As part of my continuing, “Northern Exposure” series I went to Garden, Michigan for a walk back in time inside The Fayette Historic State Park.
Just over 100 years ago Fayette was home to about 500 people, more than half of which were children under the age of 17.
At the turn of the 19th century, life wasn’t all fun and games for kids.
Millions of children worked 10–16 hour days in factories and mines because their families needed the income.
The culture of the labor–intensive generation have been preserved at the Fayette Historic State Park, allowing visitors to get a true taste of it’s history while taking in a remarkable view.
‘Its an amazing place and I was just imagining what life must have been like back then. Kind of tough, isolated but it’s a beautiful setting,” said Alan Hanson, 1st time visitor.

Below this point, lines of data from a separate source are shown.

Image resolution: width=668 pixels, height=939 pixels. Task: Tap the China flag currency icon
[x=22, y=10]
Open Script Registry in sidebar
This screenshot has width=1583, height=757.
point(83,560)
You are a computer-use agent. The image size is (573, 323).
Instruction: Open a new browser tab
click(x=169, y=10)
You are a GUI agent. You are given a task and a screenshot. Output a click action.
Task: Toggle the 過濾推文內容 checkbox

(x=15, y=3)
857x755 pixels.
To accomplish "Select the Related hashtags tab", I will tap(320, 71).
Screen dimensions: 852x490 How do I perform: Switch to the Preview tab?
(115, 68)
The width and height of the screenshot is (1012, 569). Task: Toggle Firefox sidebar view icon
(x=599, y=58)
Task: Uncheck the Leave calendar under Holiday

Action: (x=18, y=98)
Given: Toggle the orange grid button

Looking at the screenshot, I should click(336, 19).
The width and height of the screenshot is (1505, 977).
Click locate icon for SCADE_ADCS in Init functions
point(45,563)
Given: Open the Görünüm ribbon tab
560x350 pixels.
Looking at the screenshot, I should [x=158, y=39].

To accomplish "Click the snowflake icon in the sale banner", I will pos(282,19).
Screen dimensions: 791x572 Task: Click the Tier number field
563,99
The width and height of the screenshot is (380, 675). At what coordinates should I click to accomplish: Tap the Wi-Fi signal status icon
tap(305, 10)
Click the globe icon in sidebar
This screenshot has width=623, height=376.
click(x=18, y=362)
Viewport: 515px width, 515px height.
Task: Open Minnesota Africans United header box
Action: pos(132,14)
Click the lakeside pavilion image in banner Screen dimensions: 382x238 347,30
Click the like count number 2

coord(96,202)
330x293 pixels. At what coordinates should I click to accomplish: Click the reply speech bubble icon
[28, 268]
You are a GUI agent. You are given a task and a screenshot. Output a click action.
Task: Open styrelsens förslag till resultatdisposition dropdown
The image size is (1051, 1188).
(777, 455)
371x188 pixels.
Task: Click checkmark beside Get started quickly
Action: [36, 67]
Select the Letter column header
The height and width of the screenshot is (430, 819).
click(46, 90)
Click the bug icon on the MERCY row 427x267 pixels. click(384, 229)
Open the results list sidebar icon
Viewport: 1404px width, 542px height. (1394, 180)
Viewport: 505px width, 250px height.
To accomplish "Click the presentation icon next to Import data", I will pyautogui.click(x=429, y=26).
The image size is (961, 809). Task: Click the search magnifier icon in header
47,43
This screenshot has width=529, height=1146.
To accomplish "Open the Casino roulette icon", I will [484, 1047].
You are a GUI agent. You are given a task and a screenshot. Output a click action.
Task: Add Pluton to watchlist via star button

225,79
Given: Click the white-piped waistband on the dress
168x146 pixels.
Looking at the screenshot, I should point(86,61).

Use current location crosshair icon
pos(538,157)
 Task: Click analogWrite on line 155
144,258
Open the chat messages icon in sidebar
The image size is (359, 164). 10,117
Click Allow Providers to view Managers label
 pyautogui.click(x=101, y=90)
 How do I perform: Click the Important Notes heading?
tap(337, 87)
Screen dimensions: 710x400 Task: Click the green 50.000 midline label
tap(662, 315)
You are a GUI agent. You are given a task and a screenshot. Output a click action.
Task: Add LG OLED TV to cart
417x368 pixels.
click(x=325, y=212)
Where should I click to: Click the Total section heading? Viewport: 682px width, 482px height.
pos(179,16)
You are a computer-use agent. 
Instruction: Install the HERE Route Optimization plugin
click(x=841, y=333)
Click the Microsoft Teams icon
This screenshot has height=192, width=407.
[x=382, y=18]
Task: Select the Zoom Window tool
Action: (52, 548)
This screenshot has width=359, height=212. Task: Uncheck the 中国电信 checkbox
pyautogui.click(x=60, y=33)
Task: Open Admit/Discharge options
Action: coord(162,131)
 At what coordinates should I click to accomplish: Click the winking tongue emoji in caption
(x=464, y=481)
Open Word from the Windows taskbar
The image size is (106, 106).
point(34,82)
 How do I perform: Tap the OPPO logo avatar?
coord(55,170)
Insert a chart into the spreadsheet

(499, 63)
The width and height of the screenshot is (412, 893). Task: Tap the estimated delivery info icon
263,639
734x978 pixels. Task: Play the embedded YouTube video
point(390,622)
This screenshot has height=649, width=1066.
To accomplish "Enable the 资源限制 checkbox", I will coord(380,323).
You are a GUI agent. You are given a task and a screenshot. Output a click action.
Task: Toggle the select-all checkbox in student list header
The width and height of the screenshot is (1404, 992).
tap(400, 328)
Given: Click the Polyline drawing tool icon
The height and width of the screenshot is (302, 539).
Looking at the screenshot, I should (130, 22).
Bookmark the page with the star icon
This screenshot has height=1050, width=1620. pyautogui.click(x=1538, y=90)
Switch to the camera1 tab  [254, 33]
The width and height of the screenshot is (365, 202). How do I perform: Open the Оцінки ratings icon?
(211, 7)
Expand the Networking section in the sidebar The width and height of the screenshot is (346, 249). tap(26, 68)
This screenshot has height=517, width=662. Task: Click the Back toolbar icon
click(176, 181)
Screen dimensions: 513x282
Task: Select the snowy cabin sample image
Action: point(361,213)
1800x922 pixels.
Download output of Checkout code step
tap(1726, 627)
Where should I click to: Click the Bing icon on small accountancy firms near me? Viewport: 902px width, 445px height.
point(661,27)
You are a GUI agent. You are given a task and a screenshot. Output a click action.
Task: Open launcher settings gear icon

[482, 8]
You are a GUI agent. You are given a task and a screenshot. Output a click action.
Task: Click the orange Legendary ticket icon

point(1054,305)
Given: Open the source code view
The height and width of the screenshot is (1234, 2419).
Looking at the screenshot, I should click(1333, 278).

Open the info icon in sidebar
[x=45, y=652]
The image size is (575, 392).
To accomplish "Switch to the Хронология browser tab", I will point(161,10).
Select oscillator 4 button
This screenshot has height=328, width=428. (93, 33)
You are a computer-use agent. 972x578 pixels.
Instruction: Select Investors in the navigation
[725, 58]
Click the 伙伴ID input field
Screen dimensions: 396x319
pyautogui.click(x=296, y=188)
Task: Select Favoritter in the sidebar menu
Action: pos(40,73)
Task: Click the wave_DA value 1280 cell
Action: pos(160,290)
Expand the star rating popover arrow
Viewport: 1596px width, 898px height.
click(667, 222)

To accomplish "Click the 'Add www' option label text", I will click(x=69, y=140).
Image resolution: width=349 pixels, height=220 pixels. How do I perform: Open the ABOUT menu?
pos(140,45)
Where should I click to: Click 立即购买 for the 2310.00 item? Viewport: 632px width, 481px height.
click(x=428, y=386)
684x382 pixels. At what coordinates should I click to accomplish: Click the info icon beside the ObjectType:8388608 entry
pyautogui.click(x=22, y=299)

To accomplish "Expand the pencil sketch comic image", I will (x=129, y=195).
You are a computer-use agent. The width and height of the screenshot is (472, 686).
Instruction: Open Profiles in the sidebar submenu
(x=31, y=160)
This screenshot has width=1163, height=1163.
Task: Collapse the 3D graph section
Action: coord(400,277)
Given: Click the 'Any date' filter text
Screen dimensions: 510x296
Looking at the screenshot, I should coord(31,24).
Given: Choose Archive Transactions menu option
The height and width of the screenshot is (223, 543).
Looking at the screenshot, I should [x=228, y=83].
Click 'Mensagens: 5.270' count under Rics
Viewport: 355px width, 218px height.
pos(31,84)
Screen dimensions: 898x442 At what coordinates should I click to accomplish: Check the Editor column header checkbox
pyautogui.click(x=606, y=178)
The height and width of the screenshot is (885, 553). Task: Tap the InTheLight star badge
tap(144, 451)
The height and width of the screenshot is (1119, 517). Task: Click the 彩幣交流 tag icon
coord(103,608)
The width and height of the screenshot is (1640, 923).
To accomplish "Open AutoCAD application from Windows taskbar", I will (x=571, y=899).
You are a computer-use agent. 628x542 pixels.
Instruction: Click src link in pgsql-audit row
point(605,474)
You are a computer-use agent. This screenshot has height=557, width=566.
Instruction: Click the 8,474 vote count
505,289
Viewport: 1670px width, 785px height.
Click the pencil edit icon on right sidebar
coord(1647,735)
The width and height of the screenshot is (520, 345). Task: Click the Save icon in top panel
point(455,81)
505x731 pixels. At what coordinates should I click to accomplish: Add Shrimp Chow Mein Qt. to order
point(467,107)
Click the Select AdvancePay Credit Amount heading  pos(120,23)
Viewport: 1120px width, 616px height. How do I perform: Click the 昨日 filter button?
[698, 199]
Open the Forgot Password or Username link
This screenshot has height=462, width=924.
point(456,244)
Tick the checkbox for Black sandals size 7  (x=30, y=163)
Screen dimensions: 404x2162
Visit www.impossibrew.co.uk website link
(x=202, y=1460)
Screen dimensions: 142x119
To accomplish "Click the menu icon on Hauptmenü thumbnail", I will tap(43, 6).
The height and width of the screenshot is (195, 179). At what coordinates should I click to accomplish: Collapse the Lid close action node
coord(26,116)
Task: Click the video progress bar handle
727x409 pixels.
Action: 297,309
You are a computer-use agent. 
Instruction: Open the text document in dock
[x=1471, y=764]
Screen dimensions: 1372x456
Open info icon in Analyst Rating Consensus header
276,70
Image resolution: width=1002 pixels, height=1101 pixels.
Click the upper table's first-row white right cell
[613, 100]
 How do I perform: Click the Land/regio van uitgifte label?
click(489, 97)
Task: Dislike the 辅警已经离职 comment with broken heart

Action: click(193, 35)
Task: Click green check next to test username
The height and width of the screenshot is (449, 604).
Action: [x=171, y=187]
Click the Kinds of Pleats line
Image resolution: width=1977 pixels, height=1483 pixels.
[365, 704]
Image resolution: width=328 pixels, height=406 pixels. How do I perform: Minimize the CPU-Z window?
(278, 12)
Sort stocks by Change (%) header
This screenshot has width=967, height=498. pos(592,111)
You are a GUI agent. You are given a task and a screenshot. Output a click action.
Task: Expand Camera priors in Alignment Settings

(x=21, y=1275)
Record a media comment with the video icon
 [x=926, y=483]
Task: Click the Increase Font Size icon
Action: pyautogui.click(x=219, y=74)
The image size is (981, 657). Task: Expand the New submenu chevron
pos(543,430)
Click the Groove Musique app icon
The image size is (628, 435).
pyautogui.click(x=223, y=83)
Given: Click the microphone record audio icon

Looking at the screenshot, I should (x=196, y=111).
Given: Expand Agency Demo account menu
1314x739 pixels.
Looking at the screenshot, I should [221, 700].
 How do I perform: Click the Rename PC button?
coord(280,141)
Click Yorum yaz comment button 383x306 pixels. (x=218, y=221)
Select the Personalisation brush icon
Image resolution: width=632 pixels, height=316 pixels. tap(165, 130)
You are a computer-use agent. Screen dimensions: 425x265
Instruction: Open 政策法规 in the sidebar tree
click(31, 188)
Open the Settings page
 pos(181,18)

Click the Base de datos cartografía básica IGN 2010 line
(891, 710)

“My favorite place is, the cliffs, I love the cliffs. They are really beautiful and something to see,” said Lori Taylor–Blitz, DNR Tour Guide.
“You have the beauty of this area and where we are standing right now you have the lake over there, the cliffs behind us, we’re out on a little point so you see just beauty, trees, rocky formations all around, it’s kind of neat,” said Judy Handon, 1st time visitor.
Tour guides at the park walk side by side with visitors, stopping to highlight interesting historical tidbits that paint a better picture of what life was like in the old Iron Smelting town.
“One of the more interesting aspects of this state park is that the old company grounds are part of the park grounds and that means that you can actually go inside and explore many of these post civil war buildings,” reports, Danielle Davis.
Fayette Village has 20 restored buildings, each sporting descriptions of what life was like back then.
“I Like the salt box look of the old buildings and they are so well preserved. They have a nice miniature village of this place and that was gorgeous, we are just getting started on the tour and I am excited to see what the buildings are all about.”
“It’s an awesome sight looking out on the water of course, the cliffs behind us are fantastic.
So picturesque in fact that we ran into a wedding party and the bride said she couldn’t imagine getting married any place else.
“Because it’s so beautiful, there is lots of history. Because of all of the beautiful buildings, we love the scenery and the rocks, the shoreline, everything was just perfect for it,” said Kayla Carlson.
And although the U.P. is expansive, there’s a good chance that you’ll run into a fourth or fifth generation Till – kin to one of the historic men that put the Iron Smelting town on the map.